Searching For Sugar Man – Malik Bendjelloul – GB/S 2012

Von Matthias Bosenick (26.04.2013)

Ein netter Film, hübsch anrührend, positiv, gemütlich, gefühlsecht. Der erfolglose Songwriter Sixto Rodriguez aus Detroit erscheint hier als sympathischer Ruhm- und Kommerzverweigerer voller Demut, untypisch für unsere Zeit. Die Dokumentation zeigt auch die Suche einiger südafrikanischer Fans nach dem für tot gehaltenen Sänger. Dafür gab’s zuletzt einen so genannten Oscar. Betrachtet man indes die erzählte wahre Geschichte, stellt man fest, dass die nicht allzu umfangreich ist – und einige Fragen aufwirft.

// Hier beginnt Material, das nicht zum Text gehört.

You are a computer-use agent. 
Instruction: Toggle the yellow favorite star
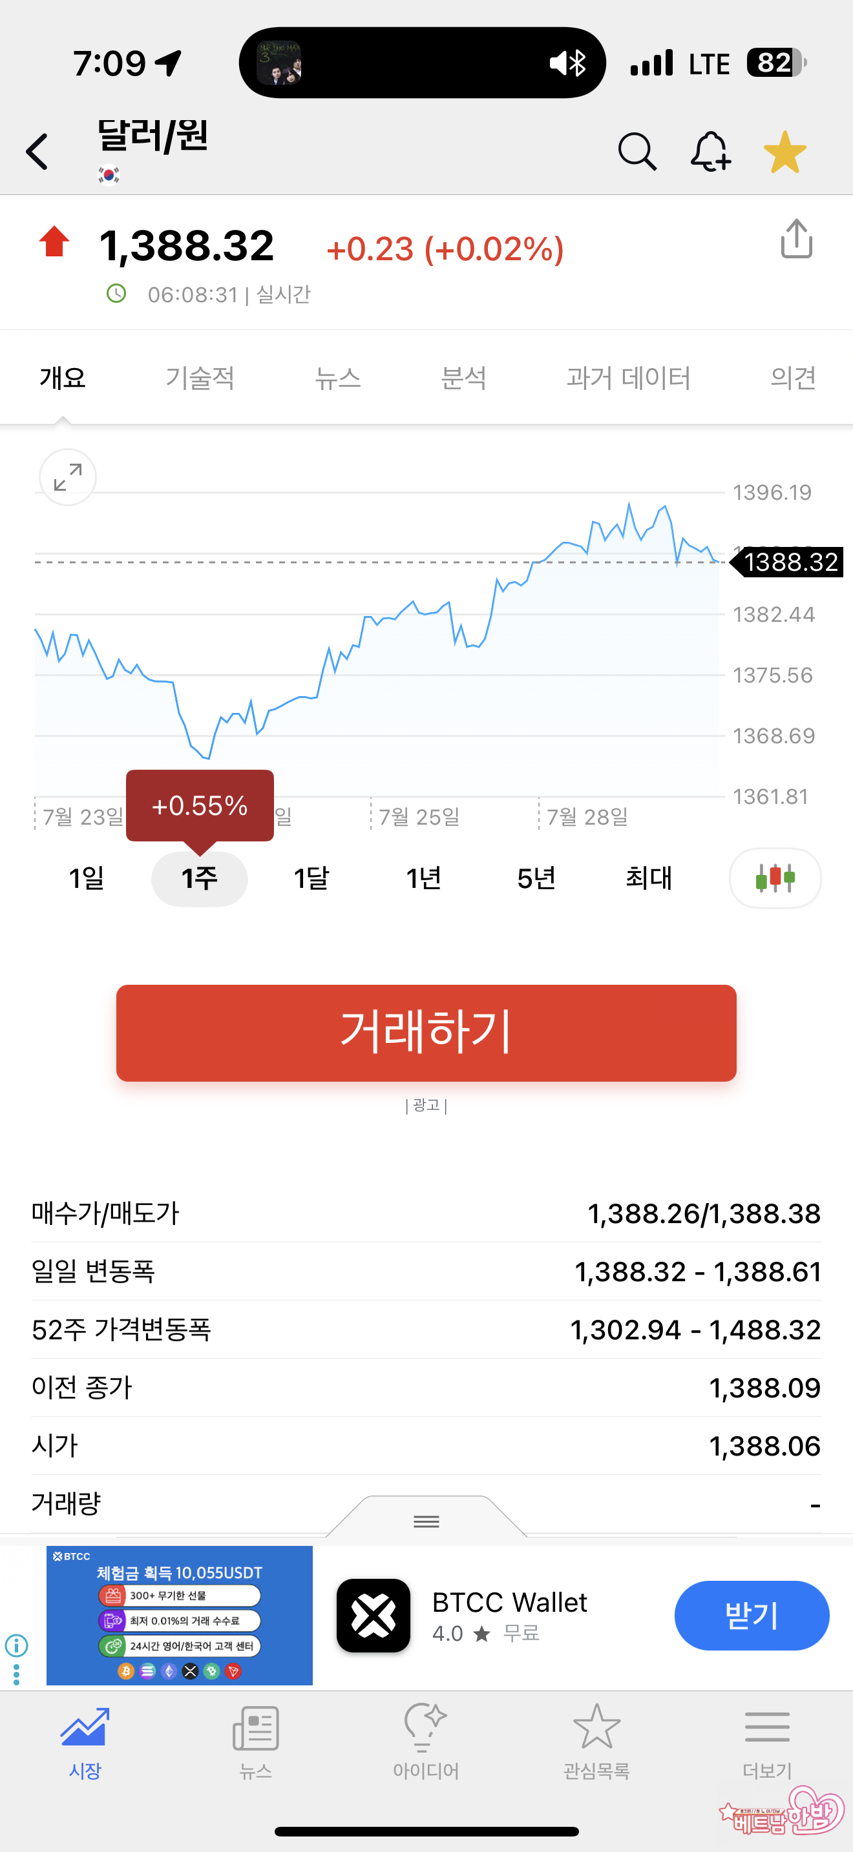point(785,152)
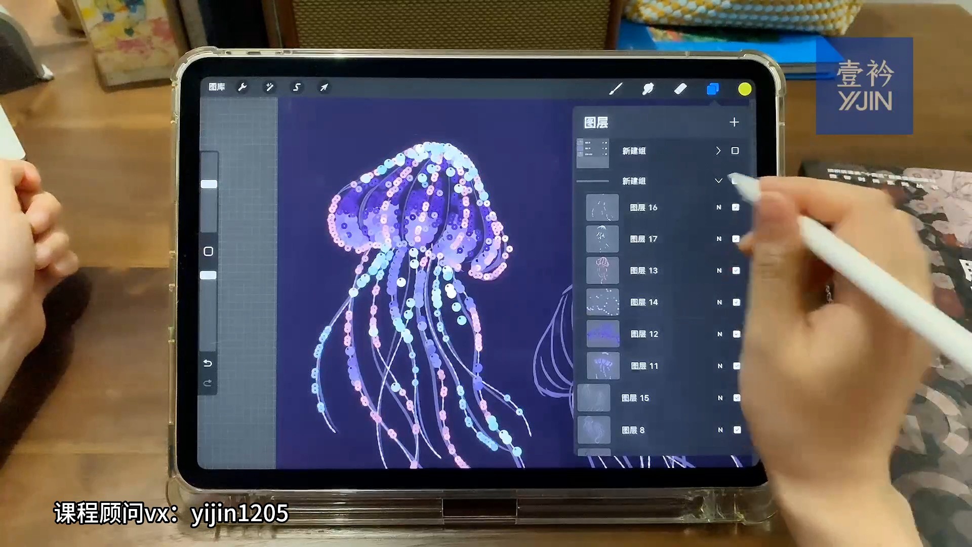Uncheck visibility for 图层 8
Screen dimensions: 972x547
pyautogui.click(x=736, y=429)
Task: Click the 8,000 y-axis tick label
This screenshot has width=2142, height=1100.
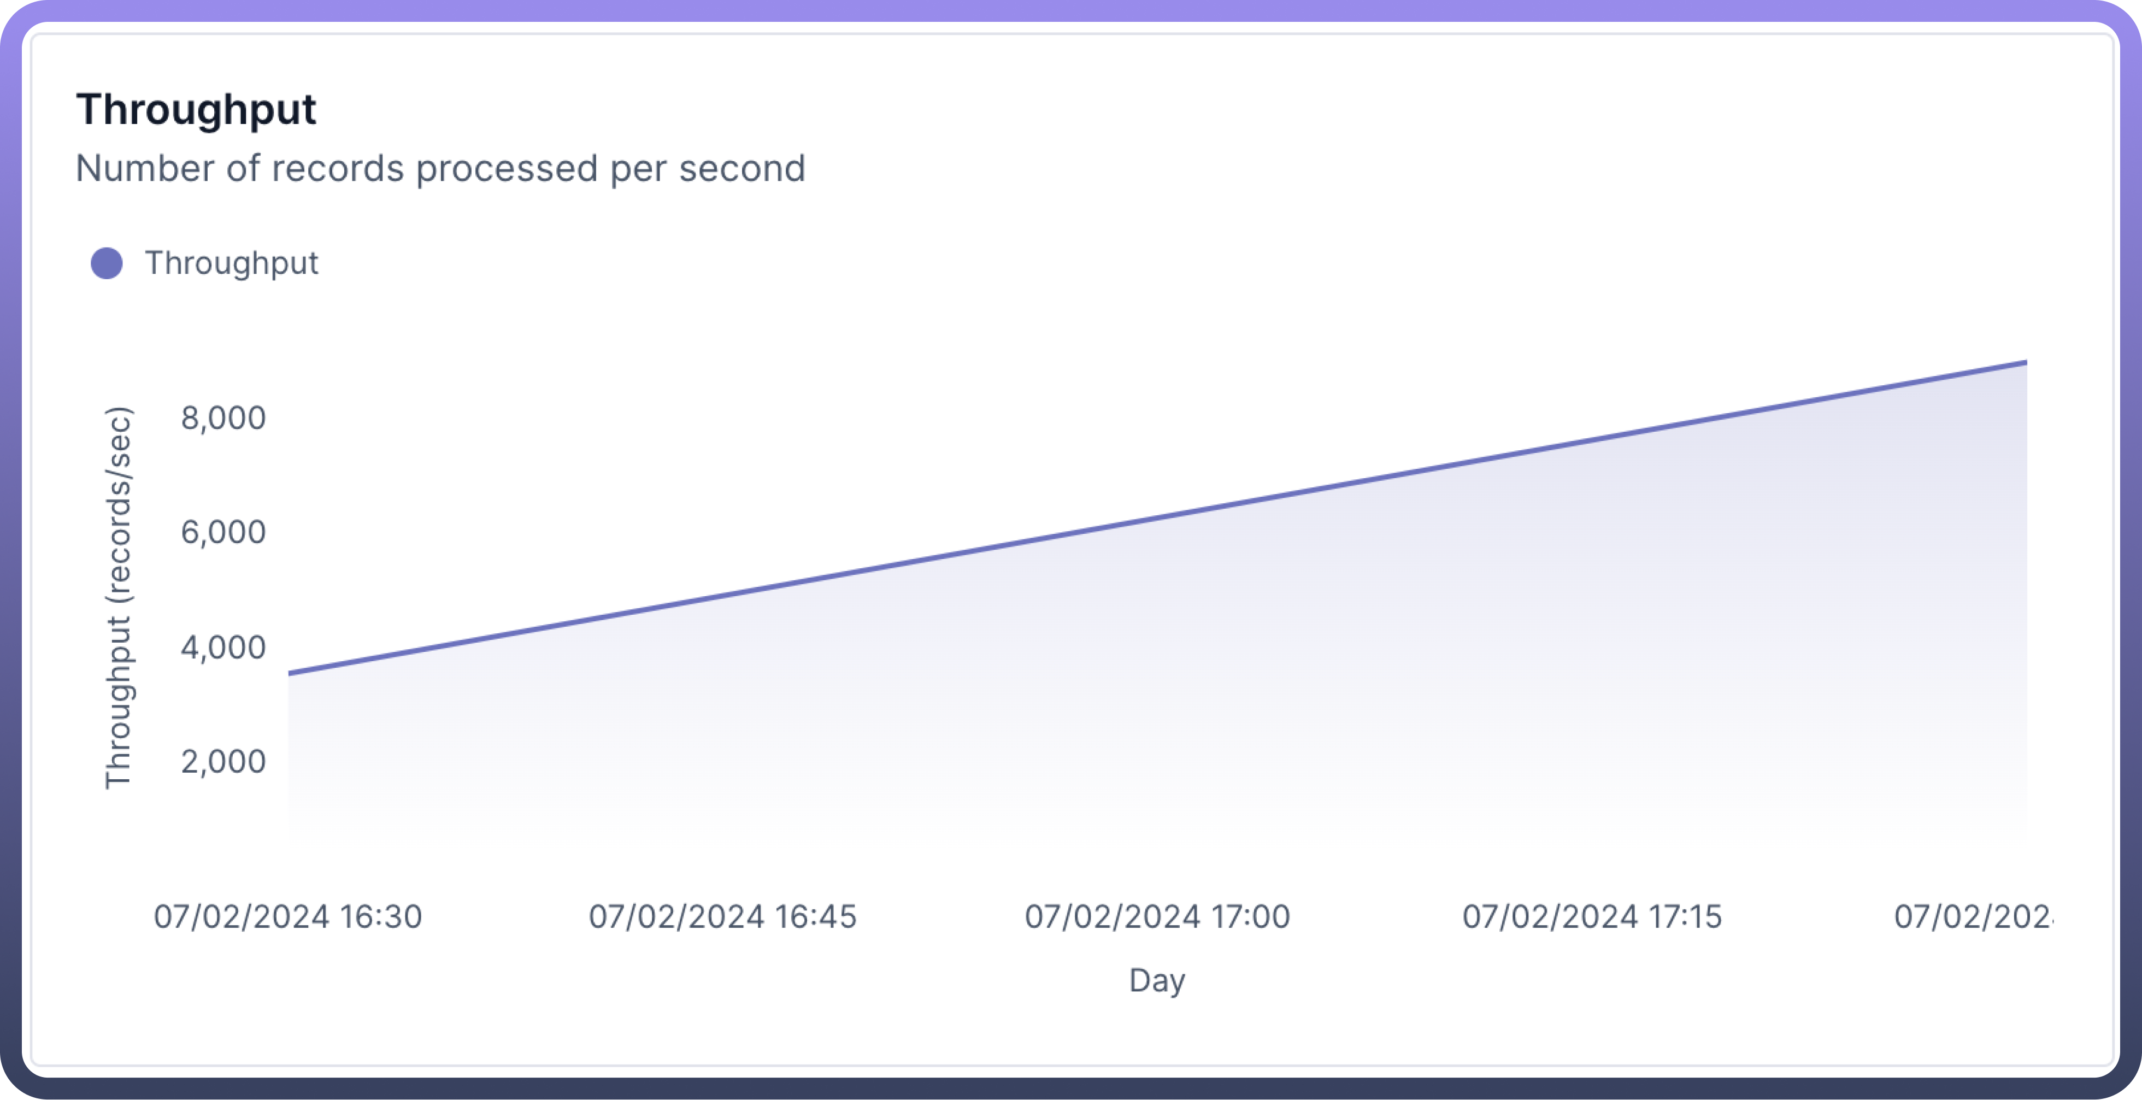Action: [223, 418]
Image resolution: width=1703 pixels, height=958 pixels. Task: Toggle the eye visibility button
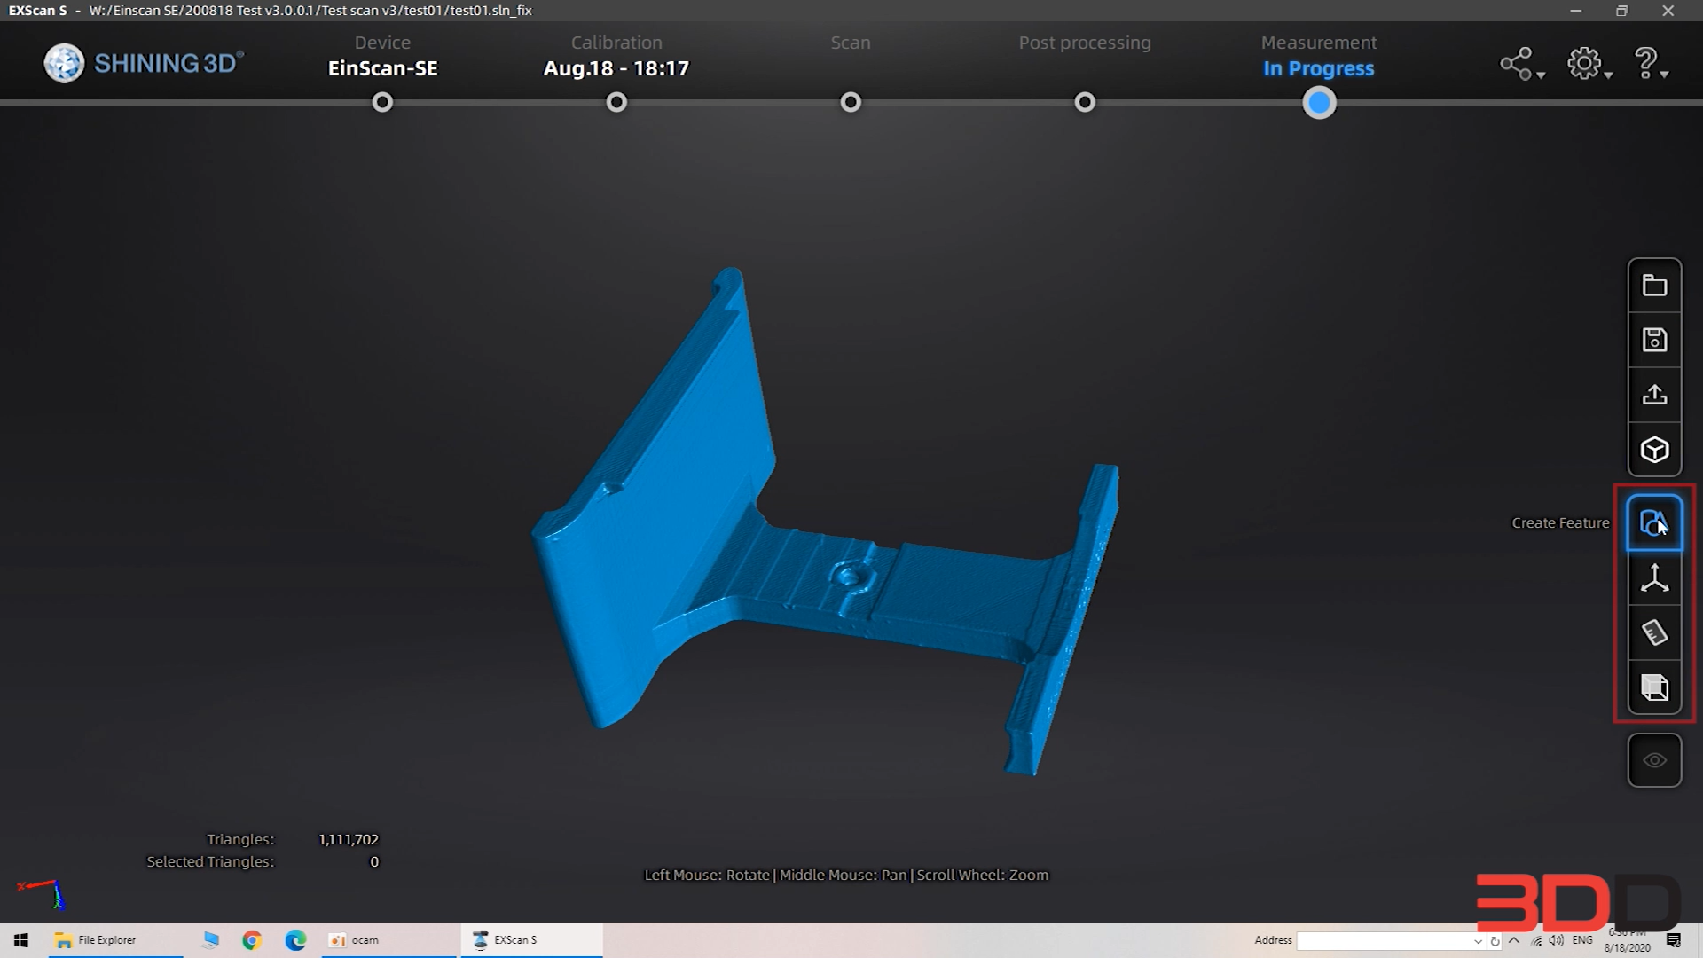coord(1654,760)
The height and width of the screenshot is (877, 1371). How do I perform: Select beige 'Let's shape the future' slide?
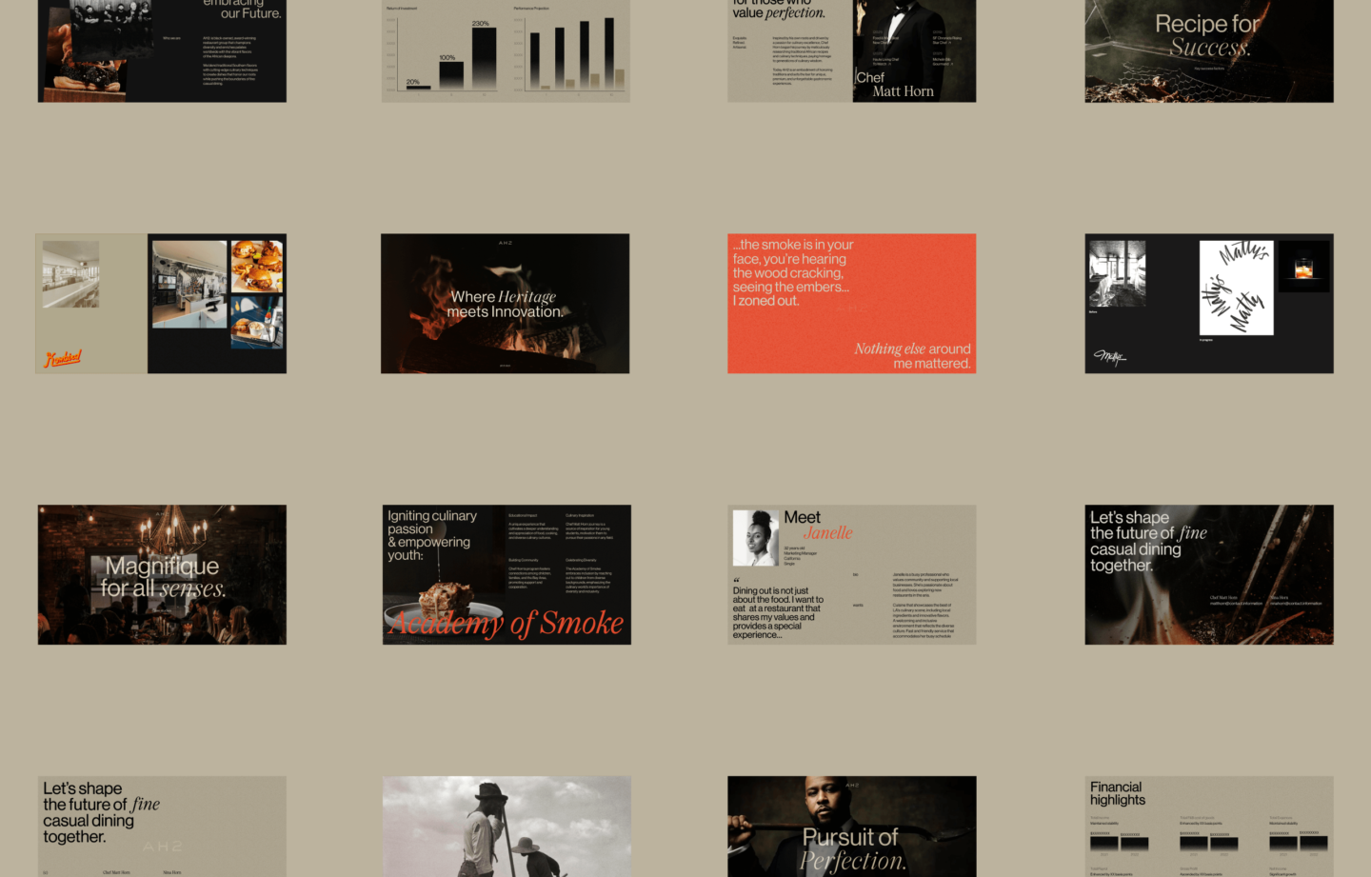162,826
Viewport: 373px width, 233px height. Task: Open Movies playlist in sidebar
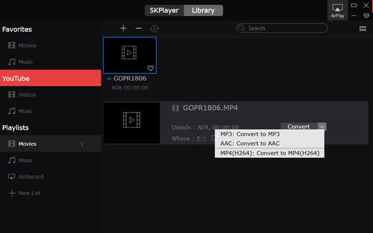[x=50, y=144]
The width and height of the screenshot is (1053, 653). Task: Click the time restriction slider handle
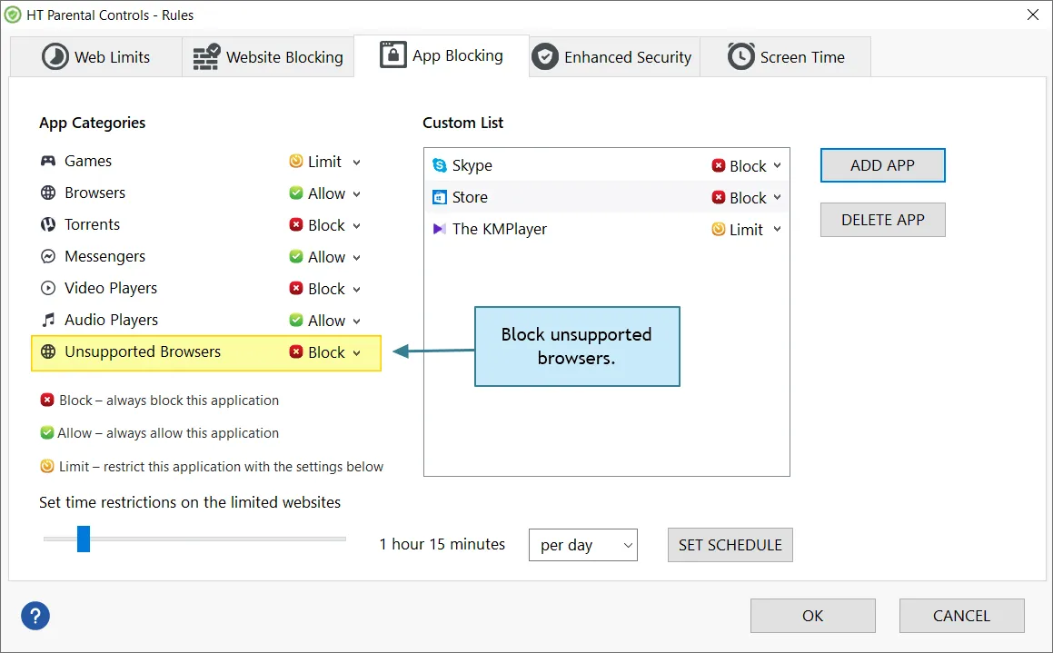point(84,539)
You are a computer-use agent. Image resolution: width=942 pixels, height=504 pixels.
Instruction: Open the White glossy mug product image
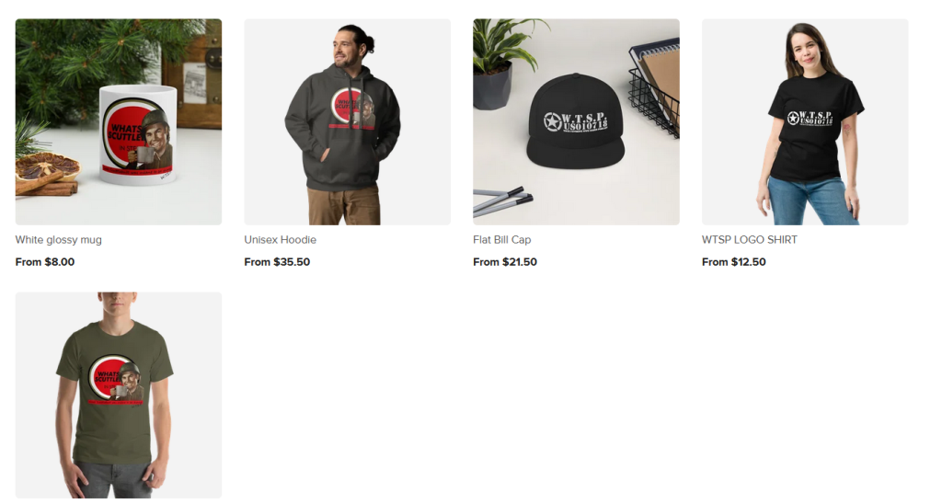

Hintergrund ist dieser: Der schwedische TV-Doku-Regisseur Malik Bendjelloul wurde irgendwie auf die Geschichte aufmerksam und hielt sie für verfilmenswürdig. Seltsamer Fakt eins: Die Geschichte mit der Suche nach Rodriguez ereignete sich bereits 1998. Seltsamer Fakt zwei: Die Suche im Jahr 1998 bezog sich auf den Erfolg des Musikers in den 70er Jahren in Südafrika. Seltsamer Fakt drei: Die Suchenden waren, obgleich in der Prä-Internet-Zeit einiges an Recherche weniger einfach war, in ihren investigativen Mitteln arg beschränkt.

Andersherum angefangen: Rodriguez nahm 1970 bis 1973 zwei LPs auf, die sich in den USA so gut wie gar nicht verkauften. Eine dritte LP verwirklichte er nie. Stattdessen verschwand er nach einigen dünn besuchten Touren von der musikalischen Bildfläche und arbeitete bei einer Abrissfirma. Das wiederum wusste niemand, in den USA nicht, weil ihn niemand vermisste, und in Südafrika nicht, wo er ein unbekannter Megastar war.

Über kaum nachvollziehbare Kanäle war eine seiner LPs ans Kap gelangt und dort zum Anti-Apartheids-Soundtrack avanciert. Sein Debüt wurde von drei Plattenfirmen nachgepresst, in jeder südafrikanischen LP-Sammlung taucht das Album auf, jeder verbindet etwas mit den Songs, Rodriguez ist größer als Elvis, die Beatles und die Rolling Stones. Aber als Person unbekannt. Das fiel dann in den 90ern auch endlich mal jemandem auf. Ein südafrinakischer Fan und ein US-Journalist machen sich nur auf die Suche nach dem Verbleib des Musikers, der sich nach Gerüchten auf der Bühne verbrannte, erschoss oder sonstwie umbrachte.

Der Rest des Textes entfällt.